» What this task involves
Every line of the material must be written out again unchanged.

» Provided records
......
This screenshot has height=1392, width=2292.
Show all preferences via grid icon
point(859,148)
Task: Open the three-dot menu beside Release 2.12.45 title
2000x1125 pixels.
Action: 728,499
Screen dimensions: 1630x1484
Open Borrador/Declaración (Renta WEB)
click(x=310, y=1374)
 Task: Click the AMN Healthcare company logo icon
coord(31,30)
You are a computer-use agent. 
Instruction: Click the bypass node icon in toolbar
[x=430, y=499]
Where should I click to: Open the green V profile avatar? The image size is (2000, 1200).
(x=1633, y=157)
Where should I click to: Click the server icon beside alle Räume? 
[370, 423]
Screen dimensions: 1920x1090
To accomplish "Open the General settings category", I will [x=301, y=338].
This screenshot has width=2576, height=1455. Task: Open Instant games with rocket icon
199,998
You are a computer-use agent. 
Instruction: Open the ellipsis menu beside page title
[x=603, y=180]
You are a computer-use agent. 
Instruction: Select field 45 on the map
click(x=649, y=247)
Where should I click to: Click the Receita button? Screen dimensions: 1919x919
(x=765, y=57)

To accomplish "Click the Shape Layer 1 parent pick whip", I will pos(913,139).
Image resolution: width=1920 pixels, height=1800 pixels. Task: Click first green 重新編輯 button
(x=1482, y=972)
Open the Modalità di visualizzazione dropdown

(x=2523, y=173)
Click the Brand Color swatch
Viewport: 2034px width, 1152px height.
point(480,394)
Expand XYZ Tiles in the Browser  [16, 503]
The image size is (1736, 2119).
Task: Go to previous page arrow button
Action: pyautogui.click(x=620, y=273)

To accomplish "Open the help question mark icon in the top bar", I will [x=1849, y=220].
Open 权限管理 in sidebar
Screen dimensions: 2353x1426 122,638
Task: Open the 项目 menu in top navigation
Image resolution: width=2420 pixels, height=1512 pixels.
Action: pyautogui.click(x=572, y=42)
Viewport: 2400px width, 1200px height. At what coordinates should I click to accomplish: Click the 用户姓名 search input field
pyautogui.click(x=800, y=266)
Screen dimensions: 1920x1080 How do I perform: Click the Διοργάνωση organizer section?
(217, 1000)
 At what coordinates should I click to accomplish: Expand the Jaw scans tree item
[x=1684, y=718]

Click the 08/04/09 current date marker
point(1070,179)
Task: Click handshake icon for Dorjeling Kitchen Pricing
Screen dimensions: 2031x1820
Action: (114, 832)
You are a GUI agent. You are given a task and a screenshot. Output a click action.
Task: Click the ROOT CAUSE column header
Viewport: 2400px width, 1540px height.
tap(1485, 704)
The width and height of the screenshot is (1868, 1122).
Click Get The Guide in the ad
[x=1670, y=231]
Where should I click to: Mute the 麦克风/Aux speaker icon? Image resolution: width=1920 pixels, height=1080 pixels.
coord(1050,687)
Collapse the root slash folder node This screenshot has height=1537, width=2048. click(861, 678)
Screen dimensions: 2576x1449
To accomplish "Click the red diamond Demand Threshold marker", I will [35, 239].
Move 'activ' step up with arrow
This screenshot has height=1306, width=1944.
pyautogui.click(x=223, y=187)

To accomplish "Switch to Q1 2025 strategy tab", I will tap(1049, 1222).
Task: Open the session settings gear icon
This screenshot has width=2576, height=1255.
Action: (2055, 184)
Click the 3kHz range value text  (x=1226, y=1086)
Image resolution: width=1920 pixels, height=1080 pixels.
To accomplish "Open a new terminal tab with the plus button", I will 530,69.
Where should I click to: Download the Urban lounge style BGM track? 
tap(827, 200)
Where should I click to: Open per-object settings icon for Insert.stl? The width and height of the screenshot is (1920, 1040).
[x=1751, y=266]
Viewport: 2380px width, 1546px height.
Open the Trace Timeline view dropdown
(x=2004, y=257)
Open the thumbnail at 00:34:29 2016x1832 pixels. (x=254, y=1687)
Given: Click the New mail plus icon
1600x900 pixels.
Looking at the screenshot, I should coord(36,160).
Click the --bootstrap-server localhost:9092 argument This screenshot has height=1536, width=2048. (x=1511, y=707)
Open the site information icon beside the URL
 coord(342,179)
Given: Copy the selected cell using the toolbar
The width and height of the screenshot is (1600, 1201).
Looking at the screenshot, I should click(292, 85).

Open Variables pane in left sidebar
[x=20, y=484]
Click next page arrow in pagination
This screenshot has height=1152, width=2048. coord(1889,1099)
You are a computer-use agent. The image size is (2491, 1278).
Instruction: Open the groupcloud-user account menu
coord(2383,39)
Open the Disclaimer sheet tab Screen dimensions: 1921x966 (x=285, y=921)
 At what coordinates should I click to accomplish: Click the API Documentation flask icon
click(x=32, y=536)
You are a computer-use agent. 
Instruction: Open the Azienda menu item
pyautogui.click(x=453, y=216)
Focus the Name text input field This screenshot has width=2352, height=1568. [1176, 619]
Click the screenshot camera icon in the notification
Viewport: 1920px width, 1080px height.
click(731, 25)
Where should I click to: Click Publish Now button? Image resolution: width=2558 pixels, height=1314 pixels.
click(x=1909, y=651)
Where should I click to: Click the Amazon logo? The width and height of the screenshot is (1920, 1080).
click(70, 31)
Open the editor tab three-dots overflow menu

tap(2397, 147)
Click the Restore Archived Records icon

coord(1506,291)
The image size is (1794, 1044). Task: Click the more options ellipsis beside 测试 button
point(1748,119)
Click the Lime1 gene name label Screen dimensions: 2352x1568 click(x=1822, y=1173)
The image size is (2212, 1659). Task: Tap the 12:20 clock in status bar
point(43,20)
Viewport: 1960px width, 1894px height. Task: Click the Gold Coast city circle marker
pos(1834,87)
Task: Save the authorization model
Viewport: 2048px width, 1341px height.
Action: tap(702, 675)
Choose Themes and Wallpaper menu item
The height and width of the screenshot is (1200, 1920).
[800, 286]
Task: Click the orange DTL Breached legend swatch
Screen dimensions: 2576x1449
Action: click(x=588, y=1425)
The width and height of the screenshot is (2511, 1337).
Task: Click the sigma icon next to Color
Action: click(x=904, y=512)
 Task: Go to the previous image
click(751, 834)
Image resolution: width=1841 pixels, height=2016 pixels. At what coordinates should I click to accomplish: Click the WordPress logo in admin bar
......
» Solution below
This screenshot has height=1392, width=2292.
Show all preferences via grid icon
point(859,148)
Task: Open the three-dot menu beside Release 2.12.45 title
2000x1125 pixels.
Action: 728,499
Screen dimensions: 1630x1484
Open Borrador/Declaración (Renta WEB)
click(x=310, y=1374)
 Task: Click the AMN Healthcare company logo icon
coord(31,30)
You are a computer-use agent. 
Instruction: Click the bypass node icon in toolbar
[x=430, y=499]
Where should I click to: Open the green V profile avatar? The image size is (2000, 1200).
(x=1633, y=157)
Where should I click to: Click the server icon beside alle Räume? 
[370, 423]
Screen dimensions: 1920x1090
To accomplish "Open the General settings category", I will [x=301, y=338].
This screenshot has width=2576, height=1455. Task: Open Instant games with rocket icon
199,998
You are a computer-use agent. 
Instruction: Open the ellipsis menu beside page title
[x=603, y=180]
You are a computer-use agent. 
Instruction: Select field 45 on the map
click(x=649, y=247)
Where should I click to: Click the Receita button? Screen dimensions: 1919x919
(x=765, y=57)

To accomplish "Click the Shape Layer 1 parent pick whip", I will pos(913,139).
Image resolution: width=1920 pixels, height=1800 pixels. Task: Click first green 重新編輯 button
(x=1482, y=972)
Open the Modalità di visualizzazione dropdown

(x=2523, y=173)
Click the Brand Color swatch
Viewport: 2034px width, 1152px height.
point(480,394)
Expand XYZ Tiles in the Browser  [16, 503]
The image size is (1736, 2119).
Task: Go to previous page arrow button
Action: pyautogui.click(x=620, y=273)

To accomplish "Open the help question mark icon in the top bar", I will [x=1849, y=220].
Open 权限管理 in sidebar
Screen dimensions: 2353x1426 122,638
Task: Open the 项目 menu in top navigation
Image resolution: width=2420 pixels, height=1512 pixels.
Action: pyautogui.click(x=572, y=42)
Viewport: 2400px width, 1200px height. At what coordinates should I click to accomplish: Click the 用户姓名 search input field
pyautogui.click(x=800, y=266)
Screen dimensions: 1920x1080 How do I perform: Click the Διοργάνωση organizer section?
(217, 1000)
 At what coordinates should I click to accomplish: Expand the Jaw scans tree item
[x=1684, y=718]

Click the 08/04/09 current date marker
point(1070,179)
Task: Click handshake icon for Dorjeling Kitchen Pricing
Screen dimensions: 2031x1820
Action: (114, 832)
You are a GUI agent. You are given a task and a screenshot. Output a click action.
Task: Click the ROOT CAUSE column header
Viewport: 2400px width, 1540px height.
tap(1485, 704)
The width and height of the screenshot is (1868, 1122).
Click Get The Guide in the ad
[x=1670, y=231]
Where should I click to: Mute the 麦克风/Aux speaker icon? Image resolution: width=1920 pixels, height=1080 pixels.
coord(1050,687)
Collapse the root slash folder node This screenshot has height=1537, width=2048. click(861, 678)
Screen dimensions: 2576x1449
To accomplish "Click the red diamond Demand Threshold marker", I will [35, 239].
Move 'activ' step up with arrow
This screenshot has height=1306, width=1944.
pyautogui.click(x=223, y=187)

To accomplish "Switch to Q1 2025 strategy tab", I will tap(1049, 1222).
Task: Open the session settings gear icon
This screenshot has width=2576, height=1255.
Action: (2055, 184)
Click the 3kHz range value text  (x=1226, y=1086)
Image resolution: width=1920 pixels, height=1080 pixels.
To accomplish "Open a new terminal tab with the plus button", I will 530,69.
Where should I click to: Download the Urban lounge style BGM track? 
tap(827, 200)
Where should I click to: Open per-object settings icon for Insert.stl? The width and height of the screenshot is (1920, 1040).
[x=1751, y=266]
Viewport: 2380px width, 1546px height.
Open the Trace Timeline view dropdown
(x=2004, y=257)
Open the thumbnail at 00:34:29 2016x1832 pixels. (x=254, y=1687)
Given: Click the New mail plus icon
1600x900 pixels.
Looking at the screenshot, I should coord(36,160).
Click the --bootstrap-server localhost:9092 argument This screenshot has height=1536, width=2048. (x=1511, y=707)
Open the site information icon beside the URL
 coord(342,179)
Given: Copy the selected cell using the toolbar
The width and height of the screenshot is (1600, 1201).
Looking at the screenshot, I should click(292, 85).

Open Variables pane in left sidebar
[x=20, y=484]
Click next page arrow in pagination
This screenshot has height=1152, width=2048. coord(1889,1099)
You are a computer-use agent. The image size is (2491, 1278).
Instruction: Open the groupcloud-user account menu
coord(2383,39)
Open the Disclaimer sheet tab Screen dimensions: 1921x966 (x=285, y=921)
 At what coordinates should I click to accomplish: Click the API Documentation flask icon
click(x=32, y=536)
You are a computer-use agent. 
Instruction: Open the Azienda menu item
pyautogui.click(x=453, y=216)
Focus the Name text input field This screenshot has width=2352, height=1568. [1176, 619]
Click the screenshot camera icon in the notification
Viewport: 1920px width, 1080px height.
click(731, 25)
Where should I click to: Click Publish Now button? Image resolution: width=2558 pixels, height=1314 pixels.
click(x=1909, y=651)
Where should I click to: Click the Amazon logo? The width and height of the screenshot is (1920, 1080).
click(70, 31)
Open the editor tab three-dots overflow menu

tap(2397, 147)
Click the Restore Archived Records icon

coord(1506,291)
The image size is (1794, 1044). Task: Click the more options ellipsis beside 测试 button
point(1748,119)
Click the Lime1 gene name label Screen dimensions: 2352x1568 click(x=1822, y=1173)
The image size is (2212, 1659). Task: Tap the 12:20 clock in status bar
point(43,20)
Viewport: 1960px width, 1894px height. Task: Click the Gold Coast city circle marker
pos(1834,87)
Task: Save the authorization model
Viewport: 2048px width, 1341px height.
Action: tap(702, 675)
Choose Themes and Wallpaper menu item
The height and width of the screenshot is (1200, 1920).
[800, 286]
Task: Click the orange DTL Breached legend swatch
Screen dimensions: 2576x1449
Action: click(x=588, y=1425)
The width and height of the screenshot is (2511, 1337).
Task: Click the sigma icon next to Color
Action: click(x=904, y=512)
 Task: Go to the previous image
click(751, 834)
Image resolution: width=1841 pixels, height=2016 pixels. At what coordinates should I click to accomplish: Click the WordPress logo in admin bar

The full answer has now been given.